Texte à lire:
····················

Ensuite, les Intel, c'est le genre de mac que tu va facilement trouver bradés pendant longtemps. Je doute qu'ils prennent une quelconque valeur. Au pire, certains Mac Pro qui peuvent être utile aux professionnels. Mais là, c'est plus pour avoir sous la main une machine performante pour en réparer une autre.


----------



## flotow (1 Octobre 2021)

Pascal 77 a dit:


> un MBP 17 pouces de première génération (2006, ceux limités à 3 Go de Ram), […] *ils ne sont pas plus dans ma collection pour leur valeur* que mon Duo 230 de 1992


un MBP 17 de compétition !


Pascal 77 a dit:


> Je n'ai pas plus investi que ça dans ma collection, celui que j'ai payé le plus cher, c'est le Duo 230, payé 10 € sur une brocante, les autres proviennent de dons, et le jour où je voudrais me séparer de ma collection, je la donnerais à une association lyonnaise (ancienne A.U.G.) avec laquelle j'entretiens d'excellents rapports.


@melaure tu ne sais pas ce qui t’attends …
@Pascal 77 : 10 euros, voilà ce que j’aurais pu gagner !


----------



## Anthony (1 Octobre 2021)

gwen a dit:


> Le jour où les Mac Intel seront collector est loin d'être là. Je suis même certain que les PPC et les Macs M1 seront plus collector que n'importe quel Intel. Ces Macs sont d'une banalité affligeante et sans grand intérêt. Les iMac M1 de toutes les couleurs risquent d'être plus recherchés d’ici 10 ans avant les Intel.


Je me demande aussi à quel point la généralisation des machines portables, et des composants soudés, ne va pas faire son effet. J’ai conservé en tout et pour tout deux machines portables : un PowerBook G3 Wall Street avec une valise d’accessoires, et un PowerBook G4 avec sa boite originale. (Et encore, le G4 est à vendre, si d’ailleurs quelqu’un est intéressé qu’il me fasse signe.)

····················

Extrait de données:
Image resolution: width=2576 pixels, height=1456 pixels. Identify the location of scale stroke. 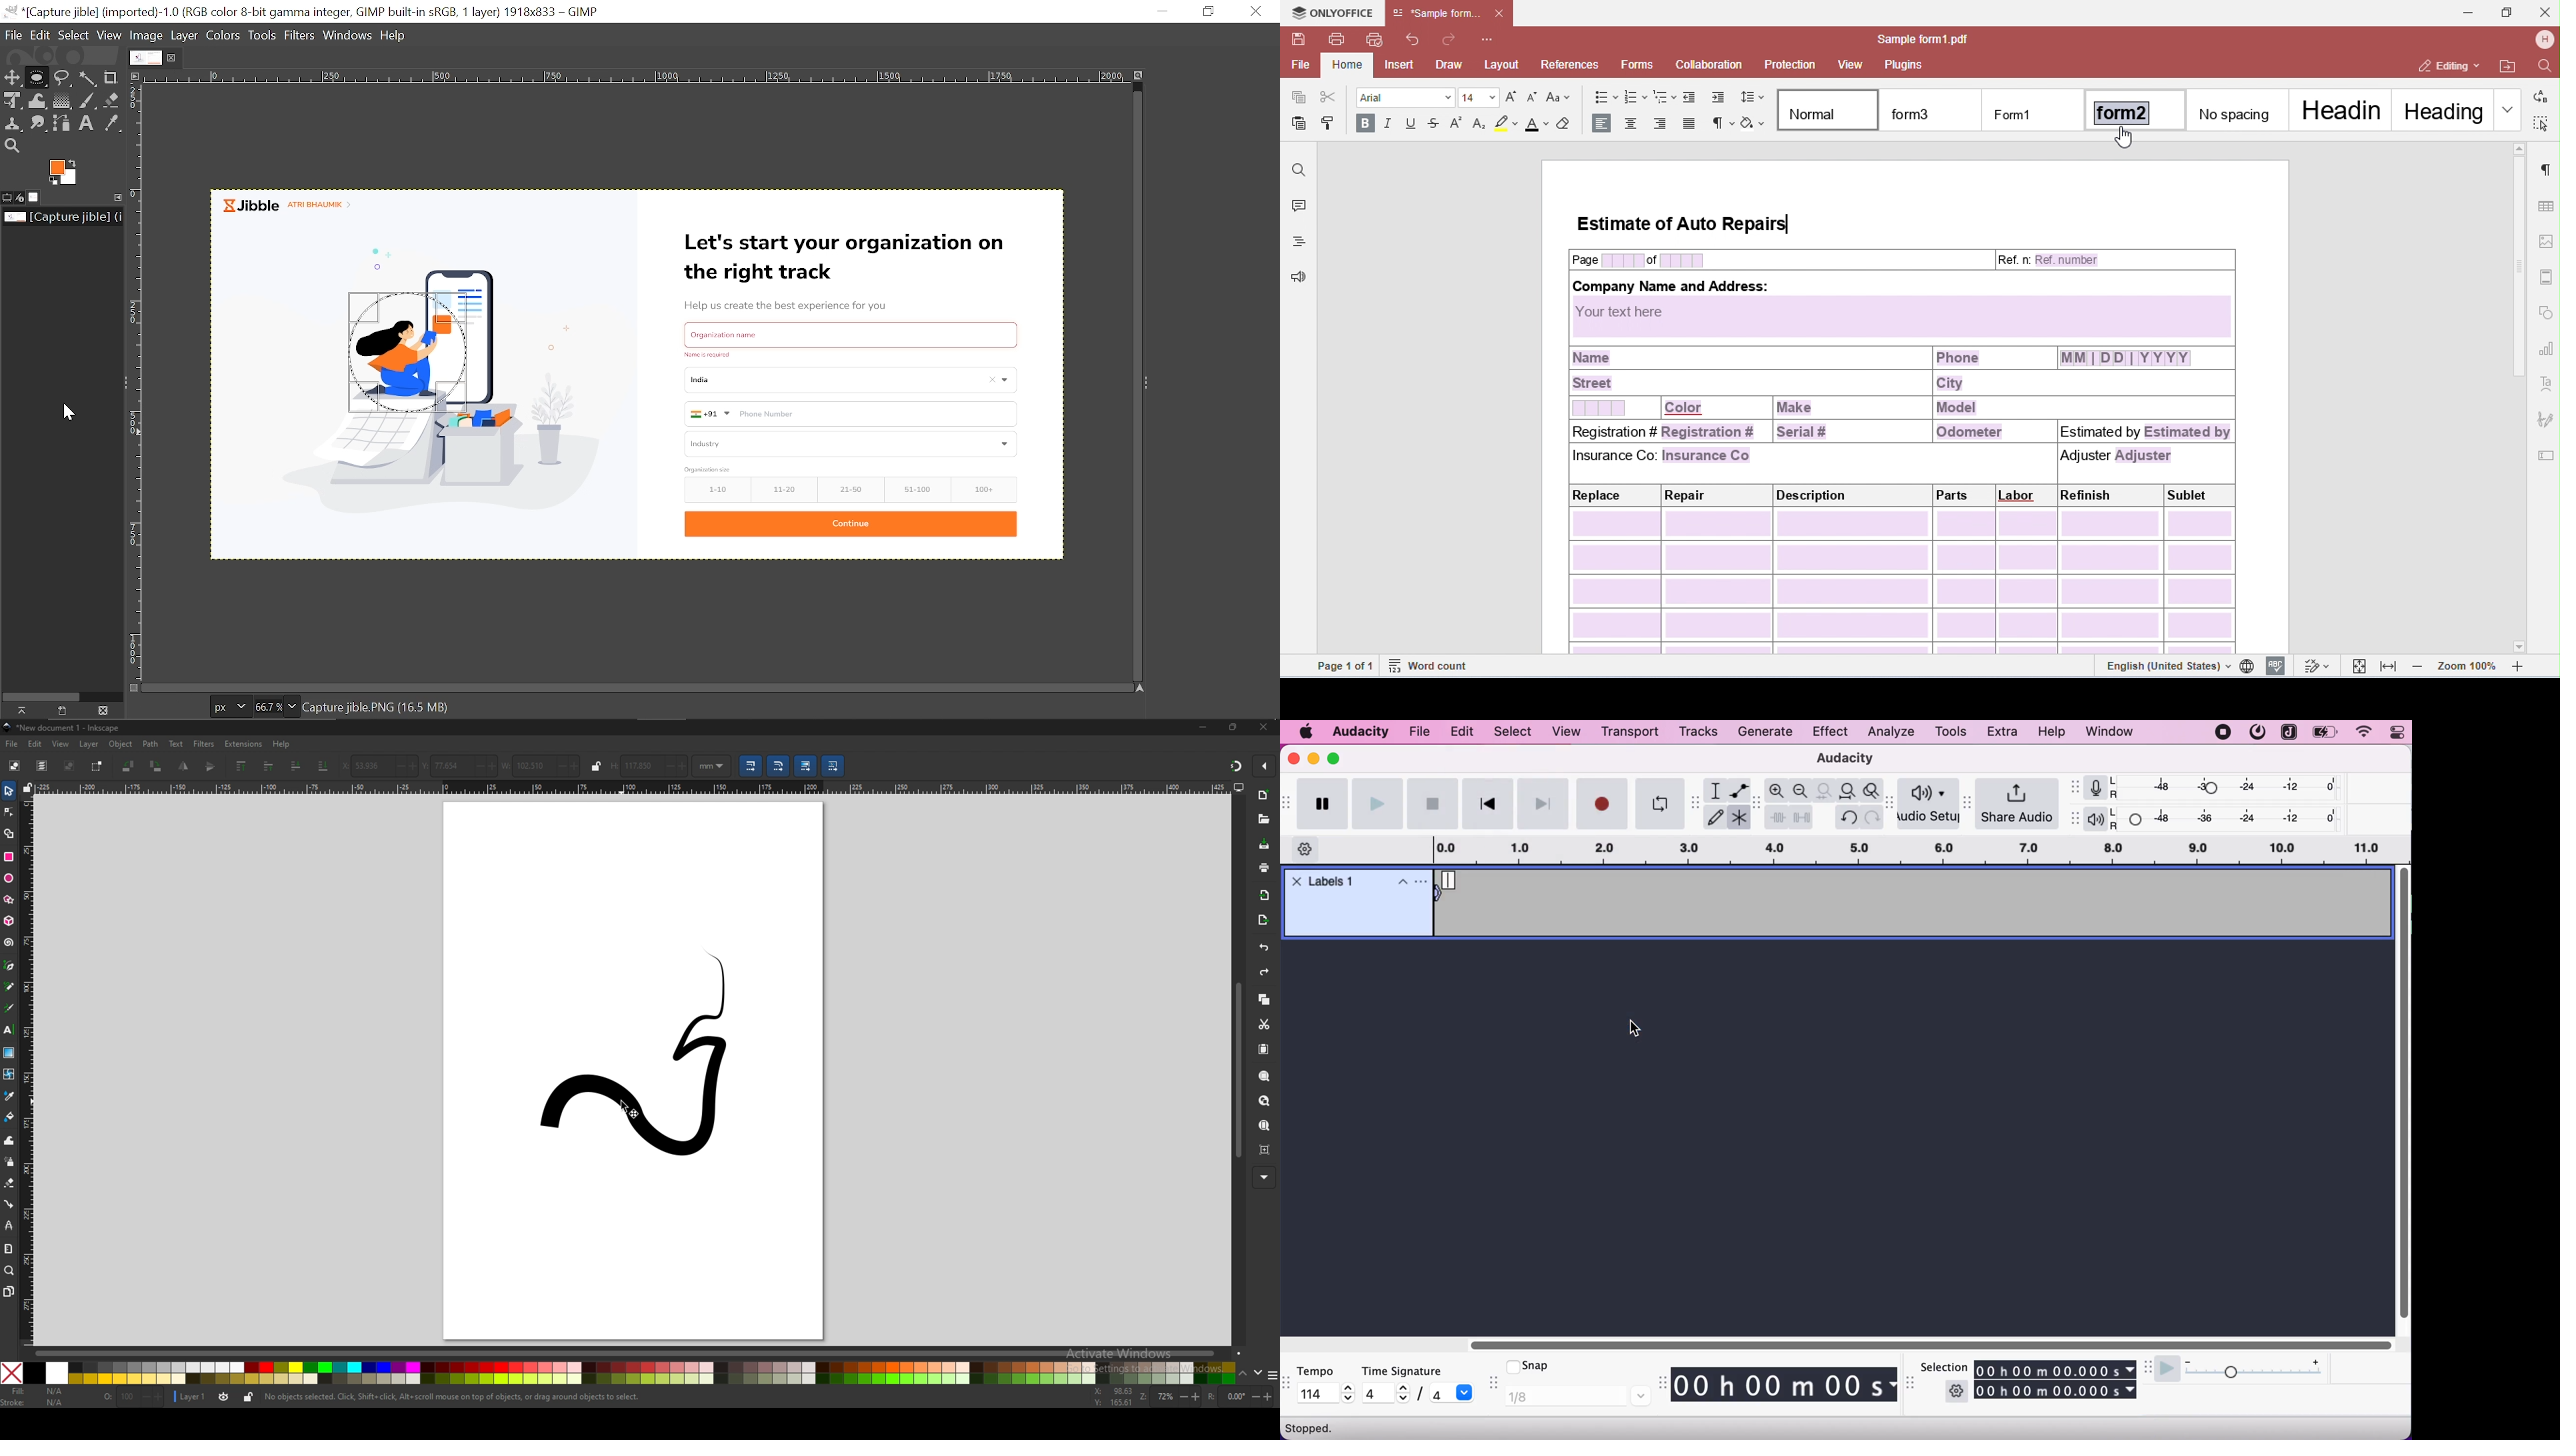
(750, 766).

····················

Consigne:
Répondez, s'il vous plaît, à ces questions sur la discussion consacrée aux Mac de collection :
1. Combien Pascal 77 a-t-il payé son Duo 230, et où l'a-t-il acheté ?
2. Selon gwen, quels Mac seront plus collector que n'importe quel Intel ?
3. Quelles deux machines portables Anthony dit-il avoir conservées ?
Le matériel fourni n'a aucun rôle ici.

Réponse complète:
1. 10 €, sur une brocante.
2. Les PPC et les Mac M1.
3. Un PowerBook G3 Wall Street avec une valise d'accessoires et un PowerBook G4 avec sa boîte originale.